▶ [本文抜粋]:
KGIとしてよく見かける例としては「ブランド認知度」や「半期ごとの売上高」「顧客満足度」などがあります。これらを向上させたいとき、KGIとしては以下のように表すのが適切です。
- 四半期売上高20%向上
- ブランド認知度30%向上
- 顧客満足度30%向上
- QCD15%向上
一番上の「四半期売上高」については、常々数値化されているため、それほど苦労せずに運用できるでしょう。これに対し、「ブランド認知度」や「顧客満足度」「QCD(品質・コスト・納期)」などは、やや定性的な文言です。
これだけでは、何をもって30%向上したのかを判断するのが難しいため、その根拠としてKPIを設定していくことが重要です。
ブランド認知度や顧客満足度であれば、アンケートの結果やVOC(顧客の声)をデータとして収集し、分析していくべきでしょう。また、QCDであれば「課題検知数」や「課題解決数」などをKPIとして設定し、それらの積み重ねによってKGIの達成度合いを判断していきます。
KGIからKPIへのブレイクダウンが難しい場合は、ツールの活用によって目星をつける方法がおすすめです。
KPIの設定方法
KPIの設定方法は、KGIに比べると比較的明確です。一般的にKPIは、「SMARTモデル」を用いて設定すべきであると言われています。
SMARTモデル
- 明確性(Specific)
あいまいな解釈ができる可能性を排し、業務に関わる全ての人が共通の認識を持てるような明確さがあること。 - 計量性(Measurable)
数値としてカウントできるような指標であること。 - 現実性(Achievable)
日々の業務で達成可能であること。KGI(ゴール)につながる中間目標として、日々の業務の延長でクリアできるレベルの目標であることが望ましい。 - 結果指向または関連性(Result-oriented or Relevant)
利益などに対して直接関連のある指標であること。売上高、販売数、顧客満足度調査の平均スコアなど。 - 適時性(Time-bound)
達成期限があること。いつまでに達成するのかという期限があることで、KPIが単なる努力目標ではなく必達目標として機能する。

▶ [課題の指示]: KGIとKPIの設定を扱った抜粋を、最後の文のあとから書き継ぎなさい。

▶ [記録一覧]:
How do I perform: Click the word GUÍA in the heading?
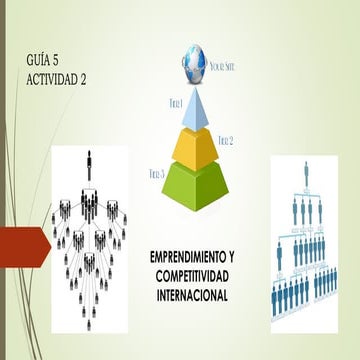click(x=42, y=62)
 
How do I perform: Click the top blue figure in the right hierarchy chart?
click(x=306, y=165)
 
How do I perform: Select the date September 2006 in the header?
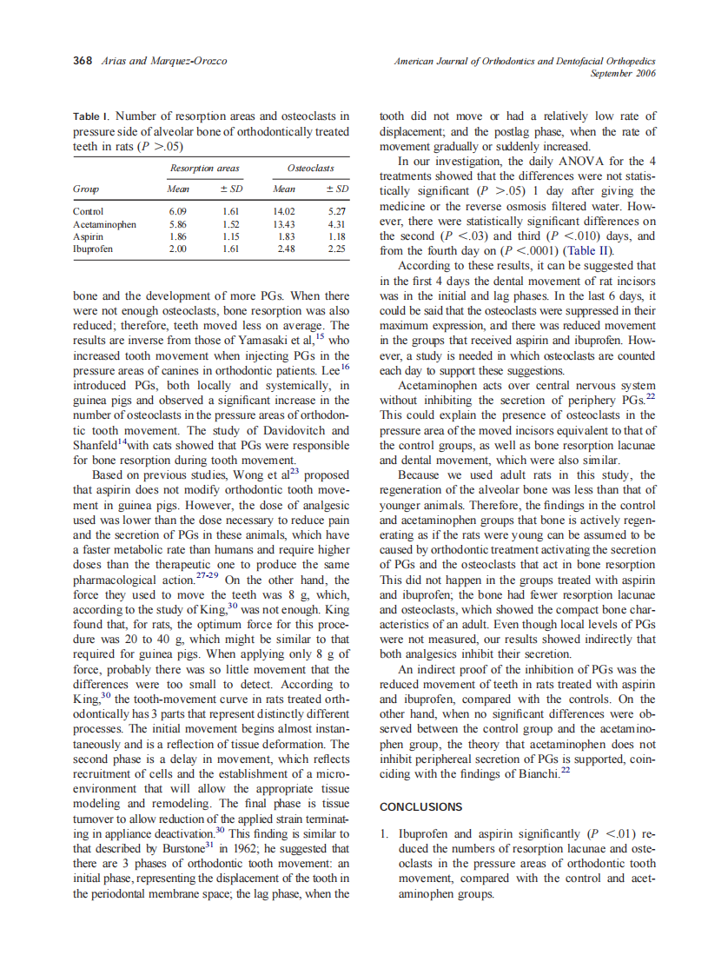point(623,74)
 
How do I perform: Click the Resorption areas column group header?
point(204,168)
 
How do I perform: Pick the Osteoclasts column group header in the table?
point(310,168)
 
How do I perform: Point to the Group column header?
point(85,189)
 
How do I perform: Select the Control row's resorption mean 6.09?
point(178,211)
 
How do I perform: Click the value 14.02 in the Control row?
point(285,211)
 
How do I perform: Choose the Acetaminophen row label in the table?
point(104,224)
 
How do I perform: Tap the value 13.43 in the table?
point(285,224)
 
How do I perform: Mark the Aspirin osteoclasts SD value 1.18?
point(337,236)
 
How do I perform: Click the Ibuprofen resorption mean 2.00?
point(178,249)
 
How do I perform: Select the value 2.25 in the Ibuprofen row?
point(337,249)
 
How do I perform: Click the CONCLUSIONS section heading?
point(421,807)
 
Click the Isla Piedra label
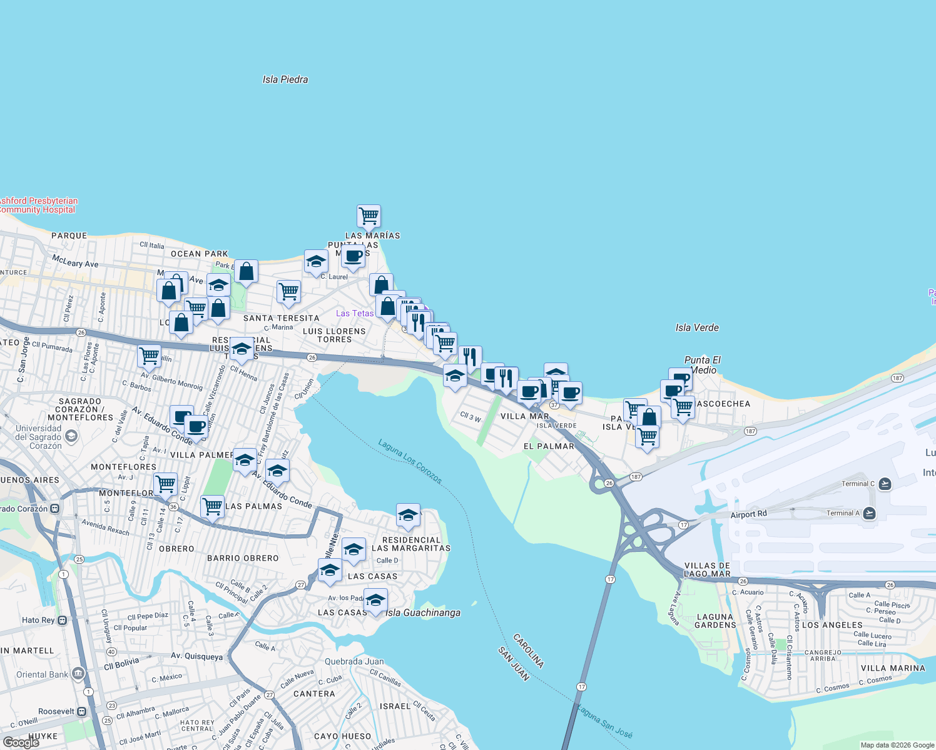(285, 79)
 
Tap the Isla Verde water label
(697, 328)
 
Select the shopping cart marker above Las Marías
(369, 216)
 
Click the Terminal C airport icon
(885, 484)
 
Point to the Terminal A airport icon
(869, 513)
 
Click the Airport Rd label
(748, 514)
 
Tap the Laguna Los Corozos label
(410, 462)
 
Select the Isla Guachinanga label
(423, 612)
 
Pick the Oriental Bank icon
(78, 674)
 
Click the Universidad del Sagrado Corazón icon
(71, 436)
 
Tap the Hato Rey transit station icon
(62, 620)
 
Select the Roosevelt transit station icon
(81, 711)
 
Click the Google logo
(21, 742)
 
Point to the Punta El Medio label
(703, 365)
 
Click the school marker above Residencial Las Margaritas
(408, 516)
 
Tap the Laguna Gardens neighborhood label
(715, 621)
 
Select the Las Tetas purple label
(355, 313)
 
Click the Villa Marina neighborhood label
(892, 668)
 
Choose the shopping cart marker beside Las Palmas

▶ [課題の解答]:
このような性質を備えたKPIは、KGIを下支えする重要な指標として機能します。ただし、複雑になりすぎず、シンプルに表現できる事柄を選ぶことを忘れてはいけません。また、KPIとして使用するデータの収集方法にも留意しておきましょう。
売上や販売個数、顧客単価などは、日々の業務で積みあがっていくため、比較的入手しやすいデータです。一方、「CVR(コンバージョン率=顧客転換率)」「課題検知数と解決数の割合」「マイルストーン遵守率」などは、表に出にくい数値であるため、特に意識して収集していく必要があります。これらは、専用ツールによる収集・分析などがおすすめです。
特にITプロジェクトで掲げるKPIは、「管理対象数」「調整介入数」「マイルストーン遵守率」などがあり、プロジェクトが動き続ける中で常に収集・分析が必要です。そのため、ツールの活用が手間・労力の削減につながり、より正確な計測につながっていくでしょう。
KGI、KPIと並ぶ重要指標「OKR」とは
近年、KGIやKPIと同様に重視される指標として「OKR」があります。OKRはObjectives and Key Results(目標と主要な結果)の略称であり、「O=Objyective(目標)」と「KR=Key Result(指標となる結果)」で構成されています。元々は、米国の世界的な半導体企業Intel社で誕生した指標です。その後、GAFAやBig Techと呼ばれるIT業界の有名企業で使用されたことで広まりました。
OKRは、KGIとKPIのセットによく似た概念です。ただし、KGIとは異なり「ゴールが定性的」であることが特徴だと言えるでしょう。また、短期間で達成可能であり、なおかつシンプルでチャレンジングな目標を設定することもポイントです。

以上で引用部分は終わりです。